Former Utah Gov. Jon Huntsman delivered a speech on his decision to terminate his campaign for the Republican presidential nomination and endorse Mitt Romney in Myrtle Beach, S.C. on Monday.
News of Huntsman's intention to abandon his bid for the White House broke on Sunday night. An aide to the Utah Republican told HuffPost's Sam Stein that Huntsman "didn't want to stand in the way of the candidate most prepared to beat Obama and turn around the economy."
In officially announcing his departure from the race on Monday, Huntsman said, "This race has degenerated into an onslaught of negative and personal attacks not worthy of the American people." He added, "This is the most important election of our lifetime."
He asked candidates still competing in the primary race to cease launching negative attacks on one another and called the rhetoric "toxic."
In a campaign email to supporters, Huntsman wrote, "After three years of bigger government, higher taxes and more spending, America desperately needs a return to conservative principles: limited government, lower taxes and balanced budgets." He said, "America is more divided than ever, and for our nation to move forward together with new leadership and unite, the Republican Party must first unite."
Huntsman's resume had suggested he could be a major contender for the Republican presidential nomination: businessman, diplomat, governor, veteran of four presidential administrations, an expert on China and foreign trade. But the former ambassador to China in the Obama administration found a poor reception for his brand of moderate civility that he had hoped would draw support from independents, as well as party moderates.
Huntsman was almost invisible in a race often dominated by Romney, a fellow Mormon. One reason was timing. For months, Romney and other declared or expected-to-declare candidates drew media attention and wooed voters in early primary states.
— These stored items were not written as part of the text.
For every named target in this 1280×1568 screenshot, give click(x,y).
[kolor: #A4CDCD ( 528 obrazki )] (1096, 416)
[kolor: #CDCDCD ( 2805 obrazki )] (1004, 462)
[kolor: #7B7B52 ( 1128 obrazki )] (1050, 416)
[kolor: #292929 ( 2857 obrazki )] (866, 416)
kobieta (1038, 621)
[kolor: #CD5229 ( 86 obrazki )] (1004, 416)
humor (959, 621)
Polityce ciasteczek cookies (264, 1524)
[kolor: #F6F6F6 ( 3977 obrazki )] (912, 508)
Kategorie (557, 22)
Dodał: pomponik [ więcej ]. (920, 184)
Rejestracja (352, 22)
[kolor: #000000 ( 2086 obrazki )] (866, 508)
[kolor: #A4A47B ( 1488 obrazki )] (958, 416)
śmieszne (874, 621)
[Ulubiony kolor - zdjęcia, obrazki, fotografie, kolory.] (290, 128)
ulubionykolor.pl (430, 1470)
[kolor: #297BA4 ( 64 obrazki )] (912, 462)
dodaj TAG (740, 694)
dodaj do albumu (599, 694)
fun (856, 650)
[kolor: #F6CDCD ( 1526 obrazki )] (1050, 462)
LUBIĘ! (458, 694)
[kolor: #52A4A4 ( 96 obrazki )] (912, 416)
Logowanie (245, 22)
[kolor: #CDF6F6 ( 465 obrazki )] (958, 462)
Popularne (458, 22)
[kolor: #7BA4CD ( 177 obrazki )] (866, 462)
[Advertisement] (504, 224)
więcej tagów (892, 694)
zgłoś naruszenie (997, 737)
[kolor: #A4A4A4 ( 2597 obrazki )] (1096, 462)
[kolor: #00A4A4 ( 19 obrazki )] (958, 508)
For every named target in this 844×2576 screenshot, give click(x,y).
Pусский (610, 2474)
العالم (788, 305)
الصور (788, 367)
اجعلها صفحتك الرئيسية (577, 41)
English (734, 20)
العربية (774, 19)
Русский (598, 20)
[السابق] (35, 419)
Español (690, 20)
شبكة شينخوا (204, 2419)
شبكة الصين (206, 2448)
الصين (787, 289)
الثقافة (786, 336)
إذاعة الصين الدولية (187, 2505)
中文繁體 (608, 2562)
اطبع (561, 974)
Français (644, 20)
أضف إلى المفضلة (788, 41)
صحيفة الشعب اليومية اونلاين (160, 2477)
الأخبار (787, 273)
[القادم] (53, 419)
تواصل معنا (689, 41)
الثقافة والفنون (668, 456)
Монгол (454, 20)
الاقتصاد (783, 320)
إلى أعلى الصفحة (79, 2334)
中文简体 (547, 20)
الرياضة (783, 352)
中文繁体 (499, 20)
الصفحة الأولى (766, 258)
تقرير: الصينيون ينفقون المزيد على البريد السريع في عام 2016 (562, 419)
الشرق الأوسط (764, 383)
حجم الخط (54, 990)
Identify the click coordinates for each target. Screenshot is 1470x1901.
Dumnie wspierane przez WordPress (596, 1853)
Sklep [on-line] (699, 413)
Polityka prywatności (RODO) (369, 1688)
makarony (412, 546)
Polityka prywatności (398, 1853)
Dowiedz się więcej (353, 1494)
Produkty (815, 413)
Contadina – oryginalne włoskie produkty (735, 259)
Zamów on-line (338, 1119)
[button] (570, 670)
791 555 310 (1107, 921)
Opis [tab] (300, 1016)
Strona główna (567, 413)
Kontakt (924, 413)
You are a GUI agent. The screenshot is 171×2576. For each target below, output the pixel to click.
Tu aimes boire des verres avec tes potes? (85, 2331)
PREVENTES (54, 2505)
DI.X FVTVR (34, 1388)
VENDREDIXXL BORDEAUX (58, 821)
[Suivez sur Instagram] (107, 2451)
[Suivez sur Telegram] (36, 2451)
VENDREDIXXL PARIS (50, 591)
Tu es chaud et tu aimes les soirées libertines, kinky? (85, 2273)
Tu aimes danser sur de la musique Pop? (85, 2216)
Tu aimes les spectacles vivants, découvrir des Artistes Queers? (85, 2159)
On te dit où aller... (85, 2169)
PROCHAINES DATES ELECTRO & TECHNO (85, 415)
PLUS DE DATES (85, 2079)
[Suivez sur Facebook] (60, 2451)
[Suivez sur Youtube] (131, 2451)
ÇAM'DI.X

Huntsman, however, was half a world away, serving as ambassador to China until he resigned in late April. Nearly two more months would pass before his kickoff speech on June 22 in the shadow of the Statue of Liberty. The former Utah governor had already acknowledged that expectations for him in South Carolina's primary this week will be "very low." Word of the Huntsman withdrawal came on the same day that The State, South Carolina's largest newspaper, endorsed him for president.
The former governor's decision to drop out comes as pressure has been increasing on Texas Gov. Rick Perry to leave the race to allow South Carolina's influential social conservatives to unify behind either former Pennsylvania Sen. Rick Santorum or former House Speaker Newt Gingrich.